To better emphasize the structures in the galactic magnetic field, in Figure 3 the effect of the galactic disk has been removed so that weaker features above and below the galactic disk are more visible.
This reveals not only the conspicuous horizontal band of the gas disk of our Milky Way in the middle of the picture, but also that the magnetic field directions seem to be opposite above and below the disk. An analogous change of direction also takes place between the left and right sides of the image, from one side of the center of the Milky Way to the other.

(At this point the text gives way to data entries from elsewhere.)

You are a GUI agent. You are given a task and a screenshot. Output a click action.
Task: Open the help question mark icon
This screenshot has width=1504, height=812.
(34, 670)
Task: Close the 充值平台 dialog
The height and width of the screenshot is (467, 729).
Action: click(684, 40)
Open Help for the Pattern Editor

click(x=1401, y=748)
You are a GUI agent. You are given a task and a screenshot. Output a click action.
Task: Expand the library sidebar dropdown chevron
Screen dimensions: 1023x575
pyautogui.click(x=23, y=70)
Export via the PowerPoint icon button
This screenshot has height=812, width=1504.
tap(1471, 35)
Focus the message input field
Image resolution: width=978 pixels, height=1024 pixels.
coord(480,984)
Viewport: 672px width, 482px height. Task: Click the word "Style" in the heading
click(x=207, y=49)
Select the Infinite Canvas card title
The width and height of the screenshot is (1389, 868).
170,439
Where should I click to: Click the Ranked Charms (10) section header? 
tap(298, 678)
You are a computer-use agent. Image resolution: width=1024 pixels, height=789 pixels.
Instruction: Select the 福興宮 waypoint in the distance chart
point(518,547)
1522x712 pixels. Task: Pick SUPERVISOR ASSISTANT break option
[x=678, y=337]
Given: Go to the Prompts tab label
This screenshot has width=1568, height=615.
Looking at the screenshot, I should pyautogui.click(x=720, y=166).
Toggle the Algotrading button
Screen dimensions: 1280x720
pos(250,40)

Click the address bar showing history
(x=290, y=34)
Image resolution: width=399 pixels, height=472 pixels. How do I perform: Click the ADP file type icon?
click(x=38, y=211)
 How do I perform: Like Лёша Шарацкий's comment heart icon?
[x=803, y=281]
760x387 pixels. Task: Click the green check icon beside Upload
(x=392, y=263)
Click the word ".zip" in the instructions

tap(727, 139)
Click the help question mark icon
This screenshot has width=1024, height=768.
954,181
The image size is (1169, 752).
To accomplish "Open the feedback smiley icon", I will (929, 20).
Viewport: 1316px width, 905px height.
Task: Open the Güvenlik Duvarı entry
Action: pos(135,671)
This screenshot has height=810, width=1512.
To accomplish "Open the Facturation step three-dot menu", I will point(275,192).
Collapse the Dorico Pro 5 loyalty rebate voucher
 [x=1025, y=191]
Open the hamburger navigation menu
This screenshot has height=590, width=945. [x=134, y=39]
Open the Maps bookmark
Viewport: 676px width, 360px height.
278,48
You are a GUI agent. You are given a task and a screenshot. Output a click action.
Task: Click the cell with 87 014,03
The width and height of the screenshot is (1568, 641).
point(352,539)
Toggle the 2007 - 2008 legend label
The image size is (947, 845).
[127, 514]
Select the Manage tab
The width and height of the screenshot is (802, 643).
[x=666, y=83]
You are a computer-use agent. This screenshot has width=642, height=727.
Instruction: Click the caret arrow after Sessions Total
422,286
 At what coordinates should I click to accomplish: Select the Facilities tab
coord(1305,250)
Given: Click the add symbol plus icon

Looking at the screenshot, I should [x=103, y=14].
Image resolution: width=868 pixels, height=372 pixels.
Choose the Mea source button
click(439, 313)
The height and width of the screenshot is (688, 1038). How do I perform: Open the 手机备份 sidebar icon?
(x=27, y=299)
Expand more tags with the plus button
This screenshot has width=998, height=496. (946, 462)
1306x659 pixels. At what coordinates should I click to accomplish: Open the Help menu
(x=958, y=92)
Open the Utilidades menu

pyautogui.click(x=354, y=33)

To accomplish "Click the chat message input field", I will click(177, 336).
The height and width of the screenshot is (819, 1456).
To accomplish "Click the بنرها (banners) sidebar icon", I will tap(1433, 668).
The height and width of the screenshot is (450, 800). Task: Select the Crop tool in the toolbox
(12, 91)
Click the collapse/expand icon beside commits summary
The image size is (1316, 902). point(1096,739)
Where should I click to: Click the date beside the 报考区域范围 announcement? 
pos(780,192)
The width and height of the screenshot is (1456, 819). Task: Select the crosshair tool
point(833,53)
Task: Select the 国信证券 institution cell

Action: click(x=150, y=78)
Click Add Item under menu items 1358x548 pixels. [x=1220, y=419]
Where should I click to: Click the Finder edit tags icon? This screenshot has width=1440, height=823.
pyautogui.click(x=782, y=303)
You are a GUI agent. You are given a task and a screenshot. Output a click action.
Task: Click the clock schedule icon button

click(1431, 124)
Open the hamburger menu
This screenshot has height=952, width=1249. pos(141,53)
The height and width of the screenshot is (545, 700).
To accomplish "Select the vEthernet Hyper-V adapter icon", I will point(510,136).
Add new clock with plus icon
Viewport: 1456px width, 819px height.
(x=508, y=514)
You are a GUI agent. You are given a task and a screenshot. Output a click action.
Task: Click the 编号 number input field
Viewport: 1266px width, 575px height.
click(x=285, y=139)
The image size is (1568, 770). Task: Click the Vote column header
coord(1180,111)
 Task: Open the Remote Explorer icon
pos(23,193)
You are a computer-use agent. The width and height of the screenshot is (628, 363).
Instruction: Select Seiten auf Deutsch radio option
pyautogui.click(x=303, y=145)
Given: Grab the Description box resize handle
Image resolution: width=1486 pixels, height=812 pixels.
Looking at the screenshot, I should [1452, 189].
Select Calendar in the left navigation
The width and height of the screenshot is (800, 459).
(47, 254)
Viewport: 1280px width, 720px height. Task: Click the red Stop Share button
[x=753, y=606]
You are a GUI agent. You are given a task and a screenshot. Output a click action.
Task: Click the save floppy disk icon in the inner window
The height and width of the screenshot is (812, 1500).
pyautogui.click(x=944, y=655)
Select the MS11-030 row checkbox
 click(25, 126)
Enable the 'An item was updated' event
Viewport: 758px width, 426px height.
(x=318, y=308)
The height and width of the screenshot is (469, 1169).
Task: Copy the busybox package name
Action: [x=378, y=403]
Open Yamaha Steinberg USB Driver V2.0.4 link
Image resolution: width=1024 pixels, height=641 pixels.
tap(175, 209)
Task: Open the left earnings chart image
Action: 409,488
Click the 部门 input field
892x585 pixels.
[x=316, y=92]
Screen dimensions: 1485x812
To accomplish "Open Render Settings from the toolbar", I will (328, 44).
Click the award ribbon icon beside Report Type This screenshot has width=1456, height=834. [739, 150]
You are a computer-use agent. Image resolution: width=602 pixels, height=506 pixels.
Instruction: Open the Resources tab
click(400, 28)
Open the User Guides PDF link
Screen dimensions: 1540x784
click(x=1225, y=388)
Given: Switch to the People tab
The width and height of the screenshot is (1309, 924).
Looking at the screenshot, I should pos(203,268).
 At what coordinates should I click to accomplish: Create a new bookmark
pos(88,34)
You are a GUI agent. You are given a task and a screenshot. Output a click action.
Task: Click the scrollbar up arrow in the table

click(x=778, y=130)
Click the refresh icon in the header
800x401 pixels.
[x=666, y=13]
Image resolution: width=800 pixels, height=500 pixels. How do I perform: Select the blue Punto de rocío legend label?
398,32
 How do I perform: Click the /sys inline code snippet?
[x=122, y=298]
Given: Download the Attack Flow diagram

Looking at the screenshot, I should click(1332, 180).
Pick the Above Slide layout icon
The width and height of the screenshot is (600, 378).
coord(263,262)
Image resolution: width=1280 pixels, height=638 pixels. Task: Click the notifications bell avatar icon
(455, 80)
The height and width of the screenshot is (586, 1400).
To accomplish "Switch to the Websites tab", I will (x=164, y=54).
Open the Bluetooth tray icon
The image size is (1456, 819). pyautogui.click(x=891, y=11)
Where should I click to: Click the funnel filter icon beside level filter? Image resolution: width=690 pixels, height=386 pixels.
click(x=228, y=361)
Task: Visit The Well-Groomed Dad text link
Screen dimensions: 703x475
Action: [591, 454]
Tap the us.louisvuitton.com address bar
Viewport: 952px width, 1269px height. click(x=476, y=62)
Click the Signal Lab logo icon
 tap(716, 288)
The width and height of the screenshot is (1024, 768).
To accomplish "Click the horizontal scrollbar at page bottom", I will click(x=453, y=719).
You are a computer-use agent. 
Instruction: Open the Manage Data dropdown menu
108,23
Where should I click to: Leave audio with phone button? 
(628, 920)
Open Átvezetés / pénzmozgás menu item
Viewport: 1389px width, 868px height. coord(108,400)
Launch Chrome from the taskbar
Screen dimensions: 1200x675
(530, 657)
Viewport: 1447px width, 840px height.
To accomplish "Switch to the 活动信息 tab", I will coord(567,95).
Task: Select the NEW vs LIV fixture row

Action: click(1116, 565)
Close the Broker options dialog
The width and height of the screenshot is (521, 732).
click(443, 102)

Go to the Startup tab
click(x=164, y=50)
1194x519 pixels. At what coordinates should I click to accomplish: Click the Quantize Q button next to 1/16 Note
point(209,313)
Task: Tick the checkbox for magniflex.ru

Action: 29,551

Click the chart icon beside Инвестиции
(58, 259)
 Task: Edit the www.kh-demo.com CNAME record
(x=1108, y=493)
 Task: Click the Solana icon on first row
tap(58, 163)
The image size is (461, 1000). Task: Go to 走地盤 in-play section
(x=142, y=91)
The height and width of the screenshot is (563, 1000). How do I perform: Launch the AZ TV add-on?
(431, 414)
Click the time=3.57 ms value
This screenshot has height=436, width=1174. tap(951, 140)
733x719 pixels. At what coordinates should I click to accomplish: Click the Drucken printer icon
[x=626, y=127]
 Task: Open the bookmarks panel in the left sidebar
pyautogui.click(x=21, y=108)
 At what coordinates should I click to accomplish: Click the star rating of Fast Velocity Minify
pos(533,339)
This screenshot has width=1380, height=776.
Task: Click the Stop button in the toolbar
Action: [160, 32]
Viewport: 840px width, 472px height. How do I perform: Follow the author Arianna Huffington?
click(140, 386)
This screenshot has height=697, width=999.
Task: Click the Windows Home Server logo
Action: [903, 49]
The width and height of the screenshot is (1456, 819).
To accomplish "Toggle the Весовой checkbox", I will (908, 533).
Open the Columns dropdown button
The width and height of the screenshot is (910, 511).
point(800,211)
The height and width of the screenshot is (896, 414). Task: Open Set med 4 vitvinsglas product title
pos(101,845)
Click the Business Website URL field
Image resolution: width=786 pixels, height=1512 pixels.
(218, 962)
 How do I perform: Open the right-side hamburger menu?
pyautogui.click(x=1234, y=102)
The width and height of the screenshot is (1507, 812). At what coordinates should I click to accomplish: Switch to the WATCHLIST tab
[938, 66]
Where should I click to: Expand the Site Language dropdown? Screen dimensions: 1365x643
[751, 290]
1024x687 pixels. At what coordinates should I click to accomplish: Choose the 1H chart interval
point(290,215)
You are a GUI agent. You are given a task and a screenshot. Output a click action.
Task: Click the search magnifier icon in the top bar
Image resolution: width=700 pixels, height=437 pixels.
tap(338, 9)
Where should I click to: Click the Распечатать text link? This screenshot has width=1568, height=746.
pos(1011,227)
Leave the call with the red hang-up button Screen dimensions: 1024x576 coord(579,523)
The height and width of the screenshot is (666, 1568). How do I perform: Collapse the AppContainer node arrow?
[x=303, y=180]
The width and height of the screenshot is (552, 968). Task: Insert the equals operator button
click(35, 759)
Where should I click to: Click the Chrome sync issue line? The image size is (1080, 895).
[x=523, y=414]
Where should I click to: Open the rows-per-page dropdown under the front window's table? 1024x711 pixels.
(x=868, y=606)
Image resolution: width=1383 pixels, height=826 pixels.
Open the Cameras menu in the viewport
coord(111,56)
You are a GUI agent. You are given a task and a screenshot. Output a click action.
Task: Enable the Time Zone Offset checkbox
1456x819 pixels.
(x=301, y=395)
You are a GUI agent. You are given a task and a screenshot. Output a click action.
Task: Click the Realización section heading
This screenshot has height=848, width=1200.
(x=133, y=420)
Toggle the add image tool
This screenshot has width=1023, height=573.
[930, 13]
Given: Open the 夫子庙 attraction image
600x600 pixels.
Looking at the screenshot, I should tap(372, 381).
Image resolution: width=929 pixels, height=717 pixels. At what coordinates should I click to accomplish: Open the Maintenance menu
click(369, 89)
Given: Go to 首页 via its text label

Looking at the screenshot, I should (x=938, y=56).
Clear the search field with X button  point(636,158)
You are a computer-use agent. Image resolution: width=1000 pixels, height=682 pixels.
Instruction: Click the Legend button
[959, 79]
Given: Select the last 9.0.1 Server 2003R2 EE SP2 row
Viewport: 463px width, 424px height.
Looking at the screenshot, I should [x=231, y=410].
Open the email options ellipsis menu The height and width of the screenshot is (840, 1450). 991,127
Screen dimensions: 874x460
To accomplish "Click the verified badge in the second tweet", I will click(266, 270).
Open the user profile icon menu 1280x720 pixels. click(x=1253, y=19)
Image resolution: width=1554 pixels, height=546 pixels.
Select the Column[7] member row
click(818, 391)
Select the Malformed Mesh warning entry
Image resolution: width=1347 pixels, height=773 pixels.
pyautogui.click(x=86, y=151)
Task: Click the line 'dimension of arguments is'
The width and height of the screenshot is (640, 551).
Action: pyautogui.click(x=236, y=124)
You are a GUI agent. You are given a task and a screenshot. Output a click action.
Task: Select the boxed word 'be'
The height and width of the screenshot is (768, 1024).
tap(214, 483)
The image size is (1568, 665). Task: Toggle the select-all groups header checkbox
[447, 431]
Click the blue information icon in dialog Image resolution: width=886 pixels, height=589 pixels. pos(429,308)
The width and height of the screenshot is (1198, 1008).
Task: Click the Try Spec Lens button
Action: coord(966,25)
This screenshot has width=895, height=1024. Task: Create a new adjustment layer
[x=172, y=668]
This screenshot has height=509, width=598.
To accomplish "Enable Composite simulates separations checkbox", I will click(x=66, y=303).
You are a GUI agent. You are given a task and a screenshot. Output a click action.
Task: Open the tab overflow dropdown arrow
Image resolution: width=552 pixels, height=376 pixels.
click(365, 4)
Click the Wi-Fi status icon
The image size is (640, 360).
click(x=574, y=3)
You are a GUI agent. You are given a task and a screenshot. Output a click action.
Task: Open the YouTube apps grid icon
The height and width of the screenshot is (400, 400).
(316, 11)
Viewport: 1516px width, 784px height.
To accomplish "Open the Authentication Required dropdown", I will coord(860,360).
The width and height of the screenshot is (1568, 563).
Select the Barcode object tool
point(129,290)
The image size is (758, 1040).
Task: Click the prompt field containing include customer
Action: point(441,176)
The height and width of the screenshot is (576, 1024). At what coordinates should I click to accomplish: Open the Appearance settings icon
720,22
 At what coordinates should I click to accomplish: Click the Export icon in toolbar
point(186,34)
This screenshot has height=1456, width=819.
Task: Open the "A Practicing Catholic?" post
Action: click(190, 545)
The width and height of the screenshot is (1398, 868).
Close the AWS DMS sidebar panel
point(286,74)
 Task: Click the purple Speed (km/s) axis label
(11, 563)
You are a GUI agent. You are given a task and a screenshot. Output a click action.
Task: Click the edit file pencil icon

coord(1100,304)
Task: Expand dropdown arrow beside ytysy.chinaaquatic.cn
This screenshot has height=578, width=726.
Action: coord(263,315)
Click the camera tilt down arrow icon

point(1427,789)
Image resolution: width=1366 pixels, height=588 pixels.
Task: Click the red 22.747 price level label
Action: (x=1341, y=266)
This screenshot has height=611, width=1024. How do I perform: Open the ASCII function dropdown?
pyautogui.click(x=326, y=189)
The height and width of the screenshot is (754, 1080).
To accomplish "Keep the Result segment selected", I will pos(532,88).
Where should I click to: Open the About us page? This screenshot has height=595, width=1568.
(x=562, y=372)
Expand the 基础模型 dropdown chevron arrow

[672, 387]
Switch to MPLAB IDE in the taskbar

A particular scenario in galactic dynamo theory predicts such symmetrical structures, which is supported by the newly created map. In this scenario, the magnetic fields are predominantly aligned parallel to the plane of the galactic disk in a circular or spiral configuration. The direction of the spiral is opposite above and below the galactic disk (Fig. 3). The observed symmetries in the Faraday map stem from our position within the galactic disk.
In addition to these large-scale structures, several smaller structures are apparent. These are associated with turbulent eddies and lumps in the highly dynamic gas of the Milky Way. The new map-making algorithm provides, as a by-product, a characterization of the size distribution of these turbulent structures, the so-called power spectrum. Larger structures are more pronounced than smaller, as is typical for turbulent systems. This spectrum can be directly compared with computer simulations of the turbulent gas and magnetic field dynamics in our galaxy, thus allowing for detailed tests of galactic dynamo models.
The new map is not only interesting for the study of our galaxy. Future studies of extragalactic magnetic fields will draw on this map to account for contamination from the galactic contribution. The next generation of radio telescopes, such as LOFAR, eVLA, ASKAP, Meerkat, and the SKA, are expected in the coming years and decades, and with them will come a wealth of new measurements of the Faraday effect. New data will prompt updates to the image of the Faraday sky. Perhaps this map will show the way to the hidden origin of galactic magnetic fields.